Mark Kettenis: The iMac G5 is perhaps the best supported model now; Xorg works out of the box, and even the built-in ambient light sensor works. The only things that don't work are FireWire and the built-in Airport Extreme. It's difficult to support the Airport Extreme because Broadcom refuses to give us documentation for it.
Support for the various PowerMac G5 models isn't complete. We haven't tested all models, but it seems the dual core G5's don't work at all. On the dual CPU models, the onboard SATA controller doesn't work yet, but you can always hook up an USB disk to those. The single CPU models might just work.
The Xserve G5 also has the onboard SATA controller problem.
Although the G5 is a 64-bit CPU, OpenBSD runs in 32-bit mode. It runs the same kernel and userland as the older G3/G4 machines supported by macppc. But if the kernel detects a G5, you'll automatically get the W^X protection that the CPU provides.
Do you prefer this CPU over x86 ones? How many features of this architecture do you plan to support now that Apple dropped it?
Mark Kettenis: The x86 architecture is just plain ugly because of all the legacy code it needs to support, although the IBM 970FX/MP (the CPU Apple calls G5) has its dark corners too.
We have no plans for dropping support for the macppc platform. We still support the mac68k platform that runs on Apple machines with a Motorola 68000 CPU, the CPU used by Apple before they switched to PowerPC.
For now, Apple is still selling G5 machines. And when they stop doing that, PowerPC won't be dead. IBM's new Cell Broadband Engine is PowerPC-based and might end up in interesting and affordable machines in the near future.
Does OpenBSD 3.9 work on Intel-based Macs?
Mark Kettenis: No, but since I (and a few other developers) have one now, 4.0 probably will. ;-)
Part of the rthreads implementation has been included in the kernel, but it is not built by default. What type of development road map should we expect?
Ted Unangst: Signal handling and scheduler modifications are the next big steps. After that, whatever refinement is necessary to make the system robust.
Signal handling is rather difficult because signals are sent to the process, but the actual delivery is done to a thread. Each thread can set its own signal mask, and it's the kernel's job to find a recipient. Some signal actions, however, like suspend and continue, should be sent to all threads, since you don't want only one thread to stop.
GENERIC kernel now includes multicast routing. How does it work?
Esben Norby: Multicast routing has been around for a very long time, but not that many people use it. I think there are several reasons for the small usage of multicasting in general. Multicasting (the ability to send the same packets from one source to several receivers) lacks a killer application. That killer application could be video streaming, radio streaming, etc.
I've been using (video streaming) the multicast routing stuff with OpenBSD for a couple of years now, but at this point it is time to clean up the whole multicast mess.
The only thing new about multicast routing in 3.9 is the ability to enable it via
sysctl, no more recompiling kernels. :-)
Before multicast routing can be used a multicast routing protocol must be present.
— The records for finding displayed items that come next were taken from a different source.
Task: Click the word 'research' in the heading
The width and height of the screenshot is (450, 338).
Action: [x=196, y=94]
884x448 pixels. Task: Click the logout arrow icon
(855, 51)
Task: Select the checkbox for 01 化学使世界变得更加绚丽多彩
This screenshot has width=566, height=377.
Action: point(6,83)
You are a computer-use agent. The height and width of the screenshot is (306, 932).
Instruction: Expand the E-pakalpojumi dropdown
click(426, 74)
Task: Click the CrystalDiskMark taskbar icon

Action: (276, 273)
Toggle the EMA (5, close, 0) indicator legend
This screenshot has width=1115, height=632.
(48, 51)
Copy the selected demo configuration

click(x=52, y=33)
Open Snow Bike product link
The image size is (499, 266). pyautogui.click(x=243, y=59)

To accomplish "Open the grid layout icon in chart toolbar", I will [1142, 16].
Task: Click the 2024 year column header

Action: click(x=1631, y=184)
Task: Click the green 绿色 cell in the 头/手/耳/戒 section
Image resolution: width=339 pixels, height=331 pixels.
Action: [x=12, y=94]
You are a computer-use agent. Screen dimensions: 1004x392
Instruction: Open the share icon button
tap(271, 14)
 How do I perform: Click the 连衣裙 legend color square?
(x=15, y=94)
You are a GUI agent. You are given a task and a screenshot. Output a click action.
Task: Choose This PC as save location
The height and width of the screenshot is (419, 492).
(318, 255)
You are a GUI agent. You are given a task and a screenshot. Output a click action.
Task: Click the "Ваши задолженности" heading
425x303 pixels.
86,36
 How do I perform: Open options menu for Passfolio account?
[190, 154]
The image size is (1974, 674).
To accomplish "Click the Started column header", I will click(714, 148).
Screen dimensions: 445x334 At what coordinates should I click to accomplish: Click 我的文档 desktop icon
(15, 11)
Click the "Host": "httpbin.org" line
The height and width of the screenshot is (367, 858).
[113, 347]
Currently, base only supports DVMRP with the
mrouted(8) daemon. Mrouted(8) is old, scary, and weird and only supports DVMRP. More modern multicast routing protocols exist like PIM. DVMRP is not bad per se, I use it in a medium-sized network (about 50 routers).
Currently, work is ongoing to improve the multicast routing protocol situation. In multicast routing, the routing table is a bit different and the forwarding function acts different. The multicast routing table not only contains the outgoing direction, but may contain several outgoing directions. For example, a packet arrives on interface 1 and the destination is 184.108.40.206 (address in the special Class D range), the packet is forwarded out on interface 3, 4, and 7 because hosts on those interfaces (or other multicast routers on behalf of hosts) have requested interest in that particular group.